Pamięć metaboliczna to zjawisko, dzięki któremu powikłania cukrzycowe utrzymują się i postępują bez przeszkód, nawet po osiągnięciu euglikemii farmaceutycznie. W tym miejscu opisujemy model danio pręgowanego z cukrzycą, który jest wyjątkowy, ponieważ pozwala na badanie mitotycznie przenoszonych składników epigenetycznych pamięci metabolicznej in vivo.

Ogólnym celem tej procedury jest wygenerowanie modelu danio pręgowanego z cukrzycą typu pierwszego, który można wykorzystać do odkrycia molekularnych podstaw powikłań cukrzycy, a co ważniejsze, określenia genetycznych podstaw ich trwałości.

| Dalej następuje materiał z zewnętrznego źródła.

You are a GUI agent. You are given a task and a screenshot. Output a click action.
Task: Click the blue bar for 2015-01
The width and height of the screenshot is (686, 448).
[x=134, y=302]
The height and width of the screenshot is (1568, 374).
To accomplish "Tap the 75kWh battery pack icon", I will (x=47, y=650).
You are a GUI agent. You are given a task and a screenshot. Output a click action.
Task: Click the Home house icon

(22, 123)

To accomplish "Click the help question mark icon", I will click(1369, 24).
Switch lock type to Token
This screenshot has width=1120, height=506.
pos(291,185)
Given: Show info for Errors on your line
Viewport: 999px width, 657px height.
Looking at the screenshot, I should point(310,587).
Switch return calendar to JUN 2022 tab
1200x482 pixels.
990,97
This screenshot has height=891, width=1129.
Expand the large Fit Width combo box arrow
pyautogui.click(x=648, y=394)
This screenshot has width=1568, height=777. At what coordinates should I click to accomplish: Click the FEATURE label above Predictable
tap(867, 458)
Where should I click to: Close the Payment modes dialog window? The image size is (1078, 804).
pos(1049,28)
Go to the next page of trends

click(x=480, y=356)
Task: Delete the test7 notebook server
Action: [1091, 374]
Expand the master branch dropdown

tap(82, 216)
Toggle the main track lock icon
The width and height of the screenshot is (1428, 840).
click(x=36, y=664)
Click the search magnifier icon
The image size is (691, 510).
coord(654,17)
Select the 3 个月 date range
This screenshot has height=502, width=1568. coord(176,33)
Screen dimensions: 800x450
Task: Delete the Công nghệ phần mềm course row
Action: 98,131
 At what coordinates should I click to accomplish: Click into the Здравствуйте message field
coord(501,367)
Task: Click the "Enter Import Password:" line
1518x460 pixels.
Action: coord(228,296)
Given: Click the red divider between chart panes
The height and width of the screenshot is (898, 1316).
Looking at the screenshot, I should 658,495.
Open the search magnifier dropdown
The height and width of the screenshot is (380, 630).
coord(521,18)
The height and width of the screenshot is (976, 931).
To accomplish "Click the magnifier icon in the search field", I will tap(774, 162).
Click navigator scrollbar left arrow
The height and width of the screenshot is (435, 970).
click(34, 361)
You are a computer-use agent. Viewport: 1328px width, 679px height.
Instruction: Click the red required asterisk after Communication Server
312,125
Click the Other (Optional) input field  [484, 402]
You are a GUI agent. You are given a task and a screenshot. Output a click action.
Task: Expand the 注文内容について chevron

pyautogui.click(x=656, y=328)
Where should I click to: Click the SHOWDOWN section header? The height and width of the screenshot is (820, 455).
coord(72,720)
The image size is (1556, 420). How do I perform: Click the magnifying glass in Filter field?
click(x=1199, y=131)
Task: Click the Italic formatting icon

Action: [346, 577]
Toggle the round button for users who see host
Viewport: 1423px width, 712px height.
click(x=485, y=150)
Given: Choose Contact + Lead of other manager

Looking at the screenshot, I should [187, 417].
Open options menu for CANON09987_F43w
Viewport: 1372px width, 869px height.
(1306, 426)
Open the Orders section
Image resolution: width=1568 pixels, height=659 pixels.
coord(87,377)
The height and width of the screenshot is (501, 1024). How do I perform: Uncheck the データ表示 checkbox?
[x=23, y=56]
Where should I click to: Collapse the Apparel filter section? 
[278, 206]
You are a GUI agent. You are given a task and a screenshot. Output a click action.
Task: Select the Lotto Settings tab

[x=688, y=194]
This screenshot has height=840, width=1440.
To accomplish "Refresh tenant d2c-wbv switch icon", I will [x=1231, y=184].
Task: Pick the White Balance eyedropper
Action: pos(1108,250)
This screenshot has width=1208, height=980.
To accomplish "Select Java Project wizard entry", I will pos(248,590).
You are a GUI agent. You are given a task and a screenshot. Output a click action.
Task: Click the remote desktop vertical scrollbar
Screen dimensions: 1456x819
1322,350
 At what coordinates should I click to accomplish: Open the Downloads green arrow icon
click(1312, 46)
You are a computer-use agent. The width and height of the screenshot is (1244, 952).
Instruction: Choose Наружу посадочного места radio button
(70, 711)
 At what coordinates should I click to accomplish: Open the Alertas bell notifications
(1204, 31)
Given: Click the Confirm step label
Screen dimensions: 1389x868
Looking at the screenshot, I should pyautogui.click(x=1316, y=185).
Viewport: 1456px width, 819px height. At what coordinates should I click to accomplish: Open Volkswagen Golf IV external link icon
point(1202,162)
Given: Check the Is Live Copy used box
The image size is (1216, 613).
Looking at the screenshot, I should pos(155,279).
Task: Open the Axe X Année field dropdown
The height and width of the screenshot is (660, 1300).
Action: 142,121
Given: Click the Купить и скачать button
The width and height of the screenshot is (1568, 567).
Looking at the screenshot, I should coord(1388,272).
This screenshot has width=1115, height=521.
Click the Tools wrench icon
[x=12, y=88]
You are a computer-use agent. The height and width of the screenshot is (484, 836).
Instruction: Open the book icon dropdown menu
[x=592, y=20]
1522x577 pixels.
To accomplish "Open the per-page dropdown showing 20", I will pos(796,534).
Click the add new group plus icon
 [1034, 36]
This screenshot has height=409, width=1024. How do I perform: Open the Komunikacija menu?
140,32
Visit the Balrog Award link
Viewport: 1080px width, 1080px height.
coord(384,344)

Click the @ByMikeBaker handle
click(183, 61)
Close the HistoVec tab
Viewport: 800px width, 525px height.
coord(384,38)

Osiąga się to poprzez wywołanie hiperglikemii za pomocą serii wstrzyknięć leku przeciwcukrzycowego STZ i inkubację ryb w obniżonej temperaturze. Następnie, po trzech tygodniach, określa się poziom glukozy we krwi na czczo, aby upewnić się, że stan hiperglikemii został wywołany i lek został odstawiony w celu zainicjowania regeneracji komórek beta.

Następnie płetwa ogonowa jest amputowana i pozostawia się jej regenerację w celu wyizolowania genetycznie przenoszonych składników pamięci metabolicznej i usunięcia potencjalnie komplikujących czynników poprzedniego środowiska hiperglikemicznego. Na koniec przeprowadza się test regeneracji płetw w celu udokumentowania trwałego zmniejszenia regeneracji płetw i zidentyfikowania indukowanych zmian w transektowanej tkance za pomocą interesującego testu. Główną przewagą modelu danio pręgowanego z cukrzycą nad istniejącymi jest to, że pamięć metaboliczną można badać w prawdziwym środowisku glikemicznym U latem w porównaniu z tym, co można zaobserwować u pacjentów po przeszczepie trzustki.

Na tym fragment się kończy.